The reaction to a photo of the recently beatified Carlo Acutis wearing a swimsuit highlights a tendency towards prudery, and disregards the Church's historical understanding of Christ incarnate.
Hard-core Catholic traditionalists have lately decried a picture of a young Carlo Acutis (the recently beatified Italian computer programmer) in swimwear during a family vacation, asking whether that is “the outfit of a saint.” The question would be laughable were it not the symptom of something graver. Being scandalized at a kid enjoying his vacation is ostensibly absurd, but the commentary reveals a distorted conception of what sanctity is supposed to be.
St.

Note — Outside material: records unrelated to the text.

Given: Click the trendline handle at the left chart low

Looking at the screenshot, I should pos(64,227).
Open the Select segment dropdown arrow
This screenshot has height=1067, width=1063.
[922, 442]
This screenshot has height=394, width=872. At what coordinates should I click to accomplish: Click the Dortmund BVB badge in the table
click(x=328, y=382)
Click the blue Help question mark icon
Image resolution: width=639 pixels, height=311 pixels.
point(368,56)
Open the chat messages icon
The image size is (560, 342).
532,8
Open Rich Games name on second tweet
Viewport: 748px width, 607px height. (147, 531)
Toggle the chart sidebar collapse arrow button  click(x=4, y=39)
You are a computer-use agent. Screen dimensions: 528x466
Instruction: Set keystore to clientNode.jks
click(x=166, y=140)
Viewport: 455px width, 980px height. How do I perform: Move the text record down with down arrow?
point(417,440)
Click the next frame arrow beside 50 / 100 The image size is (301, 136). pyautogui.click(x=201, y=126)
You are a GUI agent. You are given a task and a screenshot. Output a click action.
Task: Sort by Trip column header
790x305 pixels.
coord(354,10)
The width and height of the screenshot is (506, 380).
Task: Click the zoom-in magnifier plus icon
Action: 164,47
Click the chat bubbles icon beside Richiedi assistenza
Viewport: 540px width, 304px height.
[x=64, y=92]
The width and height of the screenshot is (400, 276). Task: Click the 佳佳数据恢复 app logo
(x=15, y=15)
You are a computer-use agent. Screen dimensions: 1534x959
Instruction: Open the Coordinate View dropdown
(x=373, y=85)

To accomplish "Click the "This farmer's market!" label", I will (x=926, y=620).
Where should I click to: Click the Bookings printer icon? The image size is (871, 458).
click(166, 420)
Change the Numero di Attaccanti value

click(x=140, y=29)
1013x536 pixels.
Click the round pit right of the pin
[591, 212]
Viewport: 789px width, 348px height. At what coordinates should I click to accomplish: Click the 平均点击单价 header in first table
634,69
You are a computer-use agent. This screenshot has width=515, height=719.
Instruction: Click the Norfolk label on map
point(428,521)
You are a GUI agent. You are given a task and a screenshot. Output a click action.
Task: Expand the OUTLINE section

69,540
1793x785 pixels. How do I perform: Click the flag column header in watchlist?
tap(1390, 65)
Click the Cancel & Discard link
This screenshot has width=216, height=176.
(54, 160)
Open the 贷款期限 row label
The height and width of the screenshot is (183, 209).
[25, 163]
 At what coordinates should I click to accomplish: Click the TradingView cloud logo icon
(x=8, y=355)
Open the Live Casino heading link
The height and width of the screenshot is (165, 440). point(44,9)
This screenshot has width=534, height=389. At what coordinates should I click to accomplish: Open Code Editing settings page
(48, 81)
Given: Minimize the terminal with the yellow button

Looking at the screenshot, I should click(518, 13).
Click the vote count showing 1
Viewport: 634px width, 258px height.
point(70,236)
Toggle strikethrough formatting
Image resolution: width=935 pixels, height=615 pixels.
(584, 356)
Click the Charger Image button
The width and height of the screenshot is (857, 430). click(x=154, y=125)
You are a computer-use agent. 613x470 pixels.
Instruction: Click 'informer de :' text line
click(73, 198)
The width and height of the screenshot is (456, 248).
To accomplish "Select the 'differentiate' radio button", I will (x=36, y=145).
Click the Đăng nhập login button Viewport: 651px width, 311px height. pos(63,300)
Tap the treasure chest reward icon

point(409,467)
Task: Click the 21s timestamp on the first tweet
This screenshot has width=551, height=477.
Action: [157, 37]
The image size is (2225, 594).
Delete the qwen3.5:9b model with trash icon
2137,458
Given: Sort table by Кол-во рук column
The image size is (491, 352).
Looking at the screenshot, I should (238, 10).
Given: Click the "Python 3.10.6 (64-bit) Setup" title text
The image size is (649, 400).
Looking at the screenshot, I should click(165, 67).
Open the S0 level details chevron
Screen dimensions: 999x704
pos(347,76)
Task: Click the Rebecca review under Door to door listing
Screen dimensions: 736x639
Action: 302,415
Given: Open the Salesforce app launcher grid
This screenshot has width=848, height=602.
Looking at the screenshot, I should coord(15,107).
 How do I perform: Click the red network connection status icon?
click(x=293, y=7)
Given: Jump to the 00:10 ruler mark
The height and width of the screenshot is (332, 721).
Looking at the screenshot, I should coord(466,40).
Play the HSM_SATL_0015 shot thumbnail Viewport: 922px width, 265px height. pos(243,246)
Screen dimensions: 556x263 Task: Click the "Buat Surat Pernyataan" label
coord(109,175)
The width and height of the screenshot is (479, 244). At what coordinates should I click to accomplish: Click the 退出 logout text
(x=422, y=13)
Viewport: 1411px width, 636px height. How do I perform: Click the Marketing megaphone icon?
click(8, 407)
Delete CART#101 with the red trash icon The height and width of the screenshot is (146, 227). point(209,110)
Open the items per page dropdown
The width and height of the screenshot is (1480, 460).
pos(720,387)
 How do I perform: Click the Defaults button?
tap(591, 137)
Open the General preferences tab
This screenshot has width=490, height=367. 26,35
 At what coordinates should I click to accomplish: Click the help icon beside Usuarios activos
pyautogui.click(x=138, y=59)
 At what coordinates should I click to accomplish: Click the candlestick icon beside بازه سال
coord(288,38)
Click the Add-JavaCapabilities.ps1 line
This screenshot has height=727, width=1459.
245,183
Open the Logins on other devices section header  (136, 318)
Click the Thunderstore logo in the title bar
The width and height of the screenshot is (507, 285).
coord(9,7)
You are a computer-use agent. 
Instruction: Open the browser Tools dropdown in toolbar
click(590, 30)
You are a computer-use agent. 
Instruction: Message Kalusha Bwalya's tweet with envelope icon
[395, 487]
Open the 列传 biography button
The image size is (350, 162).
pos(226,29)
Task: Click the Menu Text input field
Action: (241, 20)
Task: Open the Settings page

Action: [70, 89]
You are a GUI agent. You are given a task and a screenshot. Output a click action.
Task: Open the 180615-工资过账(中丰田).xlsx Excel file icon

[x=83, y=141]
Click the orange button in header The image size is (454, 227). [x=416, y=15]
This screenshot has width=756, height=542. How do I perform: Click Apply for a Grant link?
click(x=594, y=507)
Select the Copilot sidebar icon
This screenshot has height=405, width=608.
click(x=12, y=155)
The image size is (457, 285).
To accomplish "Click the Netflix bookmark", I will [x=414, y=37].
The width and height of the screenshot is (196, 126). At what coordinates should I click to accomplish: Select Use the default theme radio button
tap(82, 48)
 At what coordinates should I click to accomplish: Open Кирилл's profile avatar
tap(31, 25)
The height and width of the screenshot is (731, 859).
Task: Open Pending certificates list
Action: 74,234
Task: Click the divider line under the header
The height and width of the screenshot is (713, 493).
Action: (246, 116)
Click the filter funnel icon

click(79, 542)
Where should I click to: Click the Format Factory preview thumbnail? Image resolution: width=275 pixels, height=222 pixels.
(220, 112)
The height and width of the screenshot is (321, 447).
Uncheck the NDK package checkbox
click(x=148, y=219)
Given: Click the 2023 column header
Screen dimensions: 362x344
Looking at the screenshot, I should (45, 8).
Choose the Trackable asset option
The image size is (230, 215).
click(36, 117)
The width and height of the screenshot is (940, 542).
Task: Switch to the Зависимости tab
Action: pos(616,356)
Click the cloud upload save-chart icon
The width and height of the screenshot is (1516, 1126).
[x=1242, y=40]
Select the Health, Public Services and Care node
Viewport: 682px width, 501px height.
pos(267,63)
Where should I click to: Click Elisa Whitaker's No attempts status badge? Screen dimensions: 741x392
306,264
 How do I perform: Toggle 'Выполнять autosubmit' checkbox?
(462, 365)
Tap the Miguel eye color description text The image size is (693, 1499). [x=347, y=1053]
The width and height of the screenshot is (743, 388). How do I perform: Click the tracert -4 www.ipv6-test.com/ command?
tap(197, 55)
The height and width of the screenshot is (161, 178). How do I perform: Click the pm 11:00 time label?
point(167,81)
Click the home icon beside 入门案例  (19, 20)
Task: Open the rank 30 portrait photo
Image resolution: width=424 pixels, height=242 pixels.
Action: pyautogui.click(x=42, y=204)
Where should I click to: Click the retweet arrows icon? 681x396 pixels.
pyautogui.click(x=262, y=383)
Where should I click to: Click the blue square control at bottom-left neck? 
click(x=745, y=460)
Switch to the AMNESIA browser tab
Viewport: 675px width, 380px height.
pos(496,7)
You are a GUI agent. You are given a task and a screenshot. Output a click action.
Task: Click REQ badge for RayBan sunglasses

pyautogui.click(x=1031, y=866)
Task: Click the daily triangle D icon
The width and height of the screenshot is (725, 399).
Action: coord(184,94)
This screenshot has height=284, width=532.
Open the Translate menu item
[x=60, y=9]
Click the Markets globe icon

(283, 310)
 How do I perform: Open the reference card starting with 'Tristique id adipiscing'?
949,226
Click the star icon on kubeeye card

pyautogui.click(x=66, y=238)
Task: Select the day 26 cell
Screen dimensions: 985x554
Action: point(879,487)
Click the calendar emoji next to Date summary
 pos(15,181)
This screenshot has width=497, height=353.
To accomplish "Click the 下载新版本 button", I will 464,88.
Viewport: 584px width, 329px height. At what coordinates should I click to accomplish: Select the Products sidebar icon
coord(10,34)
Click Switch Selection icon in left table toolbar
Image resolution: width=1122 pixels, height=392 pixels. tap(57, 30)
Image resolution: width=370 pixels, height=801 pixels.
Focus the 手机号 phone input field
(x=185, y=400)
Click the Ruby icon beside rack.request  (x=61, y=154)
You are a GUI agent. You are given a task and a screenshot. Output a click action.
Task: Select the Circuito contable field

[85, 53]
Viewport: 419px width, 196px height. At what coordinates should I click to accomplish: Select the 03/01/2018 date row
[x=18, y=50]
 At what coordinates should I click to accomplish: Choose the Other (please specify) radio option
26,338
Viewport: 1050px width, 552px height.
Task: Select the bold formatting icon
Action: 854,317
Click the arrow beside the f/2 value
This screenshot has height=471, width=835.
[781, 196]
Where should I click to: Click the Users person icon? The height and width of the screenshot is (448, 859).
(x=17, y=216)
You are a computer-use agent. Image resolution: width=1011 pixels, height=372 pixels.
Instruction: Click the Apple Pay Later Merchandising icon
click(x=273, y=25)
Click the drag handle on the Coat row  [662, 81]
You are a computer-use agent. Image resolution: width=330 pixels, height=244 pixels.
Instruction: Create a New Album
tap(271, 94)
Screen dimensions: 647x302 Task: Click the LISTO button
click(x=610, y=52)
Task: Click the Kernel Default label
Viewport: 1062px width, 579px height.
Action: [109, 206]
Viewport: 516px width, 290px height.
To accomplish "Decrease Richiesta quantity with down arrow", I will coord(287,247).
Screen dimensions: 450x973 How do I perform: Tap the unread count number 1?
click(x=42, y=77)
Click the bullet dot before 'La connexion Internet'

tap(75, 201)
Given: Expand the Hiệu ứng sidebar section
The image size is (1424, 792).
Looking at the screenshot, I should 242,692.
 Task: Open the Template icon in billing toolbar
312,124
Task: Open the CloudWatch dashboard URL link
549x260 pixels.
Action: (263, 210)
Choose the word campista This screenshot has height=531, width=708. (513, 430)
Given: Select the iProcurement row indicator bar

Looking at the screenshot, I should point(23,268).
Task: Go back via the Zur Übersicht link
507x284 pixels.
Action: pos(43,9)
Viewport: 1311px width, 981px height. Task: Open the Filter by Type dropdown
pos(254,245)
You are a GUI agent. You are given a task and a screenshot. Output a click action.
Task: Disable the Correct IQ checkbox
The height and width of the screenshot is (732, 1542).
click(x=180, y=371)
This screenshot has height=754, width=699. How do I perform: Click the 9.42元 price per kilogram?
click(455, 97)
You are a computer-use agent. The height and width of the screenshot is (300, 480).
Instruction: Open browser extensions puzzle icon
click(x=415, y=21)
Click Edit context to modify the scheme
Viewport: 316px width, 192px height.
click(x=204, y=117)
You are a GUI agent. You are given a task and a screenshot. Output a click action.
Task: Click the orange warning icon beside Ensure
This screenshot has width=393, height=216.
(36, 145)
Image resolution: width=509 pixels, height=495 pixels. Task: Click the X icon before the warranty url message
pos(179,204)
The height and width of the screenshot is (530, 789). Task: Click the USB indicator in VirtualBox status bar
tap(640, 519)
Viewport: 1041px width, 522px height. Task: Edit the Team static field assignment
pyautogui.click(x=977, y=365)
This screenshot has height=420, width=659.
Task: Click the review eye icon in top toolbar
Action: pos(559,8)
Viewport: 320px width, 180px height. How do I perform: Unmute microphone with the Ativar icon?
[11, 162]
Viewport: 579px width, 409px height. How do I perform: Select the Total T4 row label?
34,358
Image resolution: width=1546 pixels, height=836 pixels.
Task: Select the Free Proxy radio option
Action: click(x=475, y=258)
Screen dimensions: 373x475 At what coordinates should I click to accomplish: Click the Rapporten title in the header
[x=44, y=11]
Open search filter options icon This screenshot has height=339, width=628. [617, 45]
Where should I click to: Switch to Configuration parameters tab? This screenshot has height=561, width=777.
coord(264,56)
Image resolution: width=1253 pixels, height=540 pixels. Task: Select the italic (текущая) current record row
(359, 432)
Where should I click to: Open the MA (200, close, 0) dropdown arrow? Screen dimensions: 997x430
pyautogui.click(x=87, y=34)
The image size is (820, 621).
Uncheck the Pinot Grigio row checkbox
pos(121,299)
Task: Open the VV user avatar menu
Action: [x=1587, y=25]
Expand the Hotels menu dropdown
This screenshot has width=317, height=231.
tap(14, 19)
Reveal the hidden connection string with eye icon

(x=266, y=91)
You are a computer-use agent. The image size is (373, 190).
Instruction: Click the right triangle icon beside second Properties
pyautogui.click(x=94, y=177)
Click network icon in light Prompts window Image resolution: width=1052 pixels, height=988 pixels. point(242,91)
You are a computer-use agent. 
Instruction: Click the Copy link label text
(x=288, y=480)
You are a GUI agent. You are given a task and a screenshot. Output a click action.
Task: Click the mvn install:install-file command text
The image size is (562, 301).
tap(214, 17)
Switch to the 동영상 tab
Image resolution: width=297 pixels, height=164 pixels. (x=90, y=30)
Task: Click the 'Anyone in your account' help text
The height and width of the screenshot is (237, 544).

Teresa and humility
In the sixth book of The Interior Castle, Teresa of Ávila famously defined humility as andar en verdad, “walking on truth.” It suggests that being humble makes one fit (all puns intended) to enter through the narrow gate with relative ease. In that sense, andar (to walk) refers to a general disposition of one’s being. An alternative (and perhaps more comprehensive) translation of Teresa’s definition might read “humility is being in truth,” or maybe even “being truthful,” as if naturally and straightforwardly recognizing one’s own flaws and virtues, dodging the excesses of pride and shame, vanity and self-loathing, carelessness and scruples.